Work request: An exact repeat is needed of the lines from the one with "Task: Select the Free Float shares legend dot" through the last line of the data below. Please omit the pictures.

Stored data:
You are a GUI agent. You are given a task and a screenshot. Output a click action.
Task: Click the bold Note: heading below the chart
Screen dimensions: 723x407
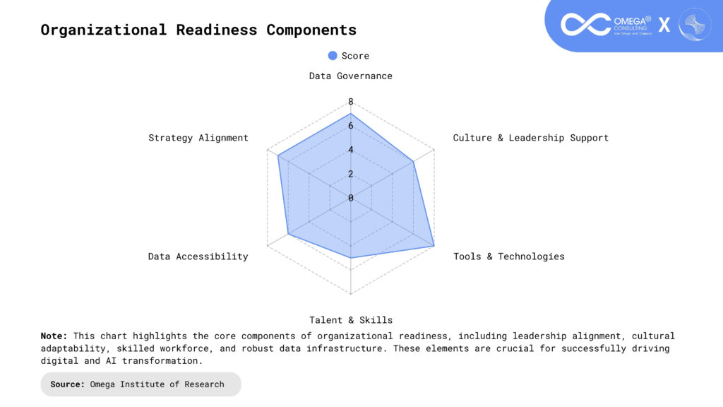tap(54, 336)
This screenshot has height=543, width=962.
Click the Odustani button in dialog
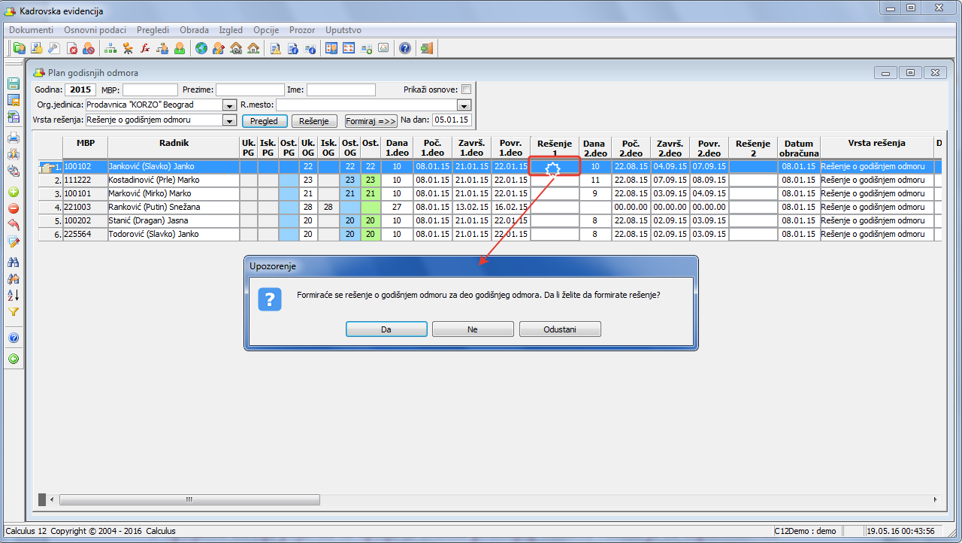click(x=560, y=329)
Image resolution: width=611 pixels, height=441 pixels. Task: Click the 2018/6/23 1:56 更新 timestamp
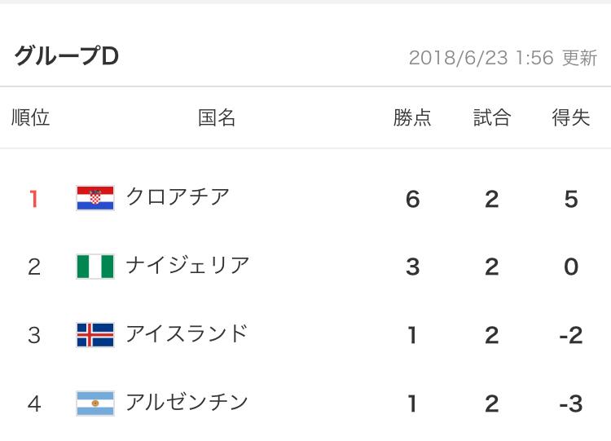pyautogui.click(x=503, y=58)
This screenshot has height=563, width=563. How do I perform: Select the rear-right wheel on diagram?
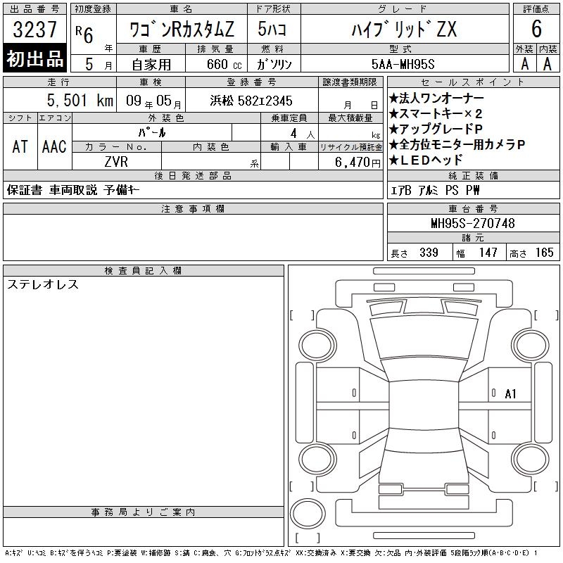pyautogui.click(x=531, y=459)
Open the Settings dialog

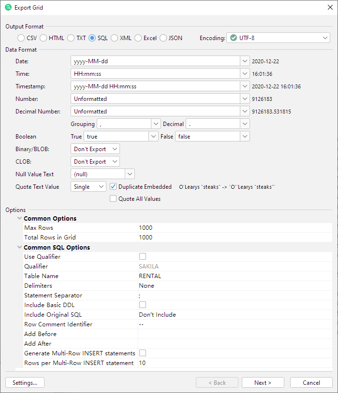coord(25,382)
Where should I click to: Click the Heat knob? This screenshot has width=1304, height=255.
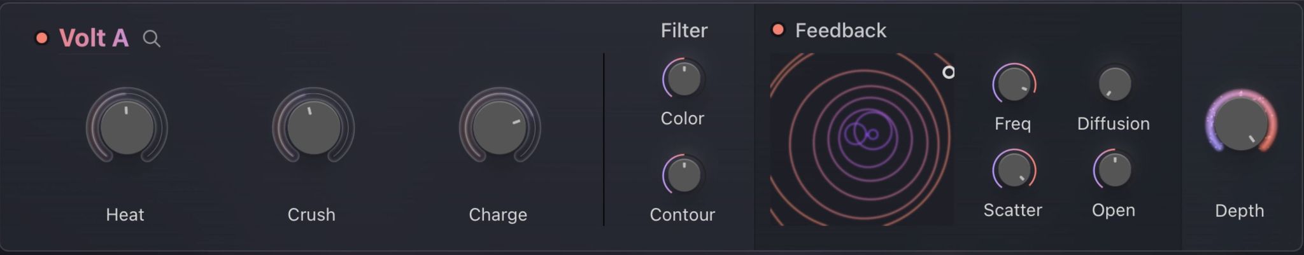point(127,128)
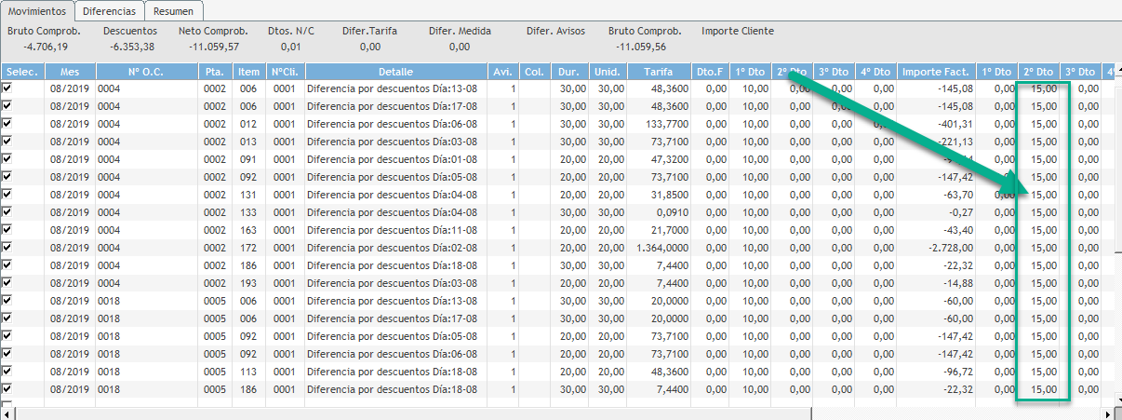Image resolution: width=1122 pixels, height=420 pixels.
Task: Click the Mes column header
Action: click(70, 72)
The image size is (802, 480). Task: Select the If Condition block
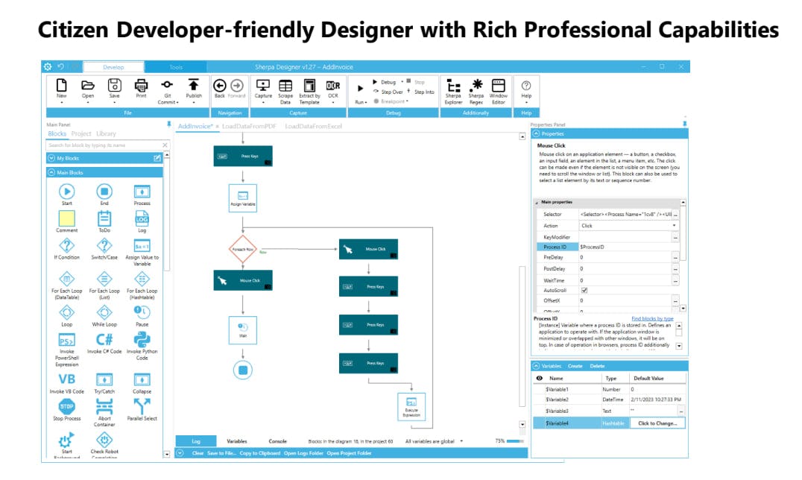pyautogui.click(x=67, y=246)
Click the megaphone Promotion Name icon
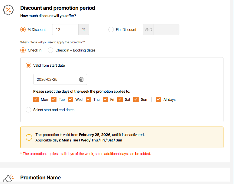Screen dimensions: 234x184 [x=8, y=178]
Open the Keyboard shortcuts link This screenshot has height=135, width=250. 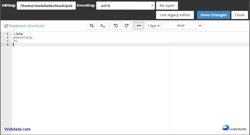pos(24,26)
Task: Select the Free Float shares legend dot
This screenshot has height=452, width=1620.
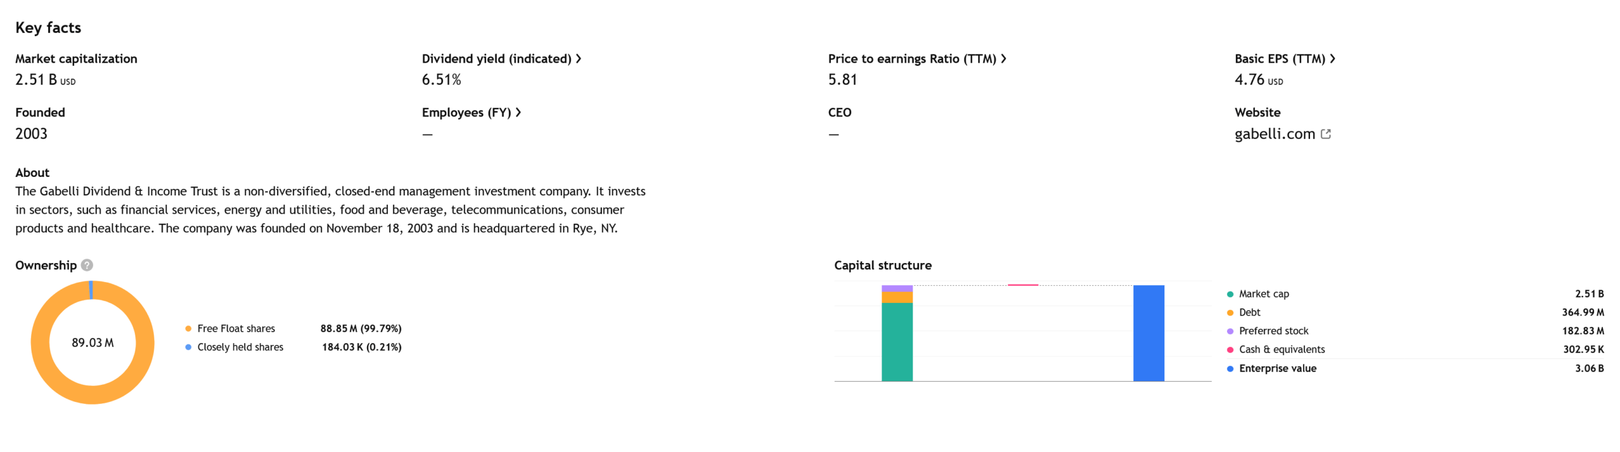Action: coord(187,328)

Response box:
Task: Select the Free Float shares legend dot
This screenshot has height=452, width=1620.
Action: coord(187,328)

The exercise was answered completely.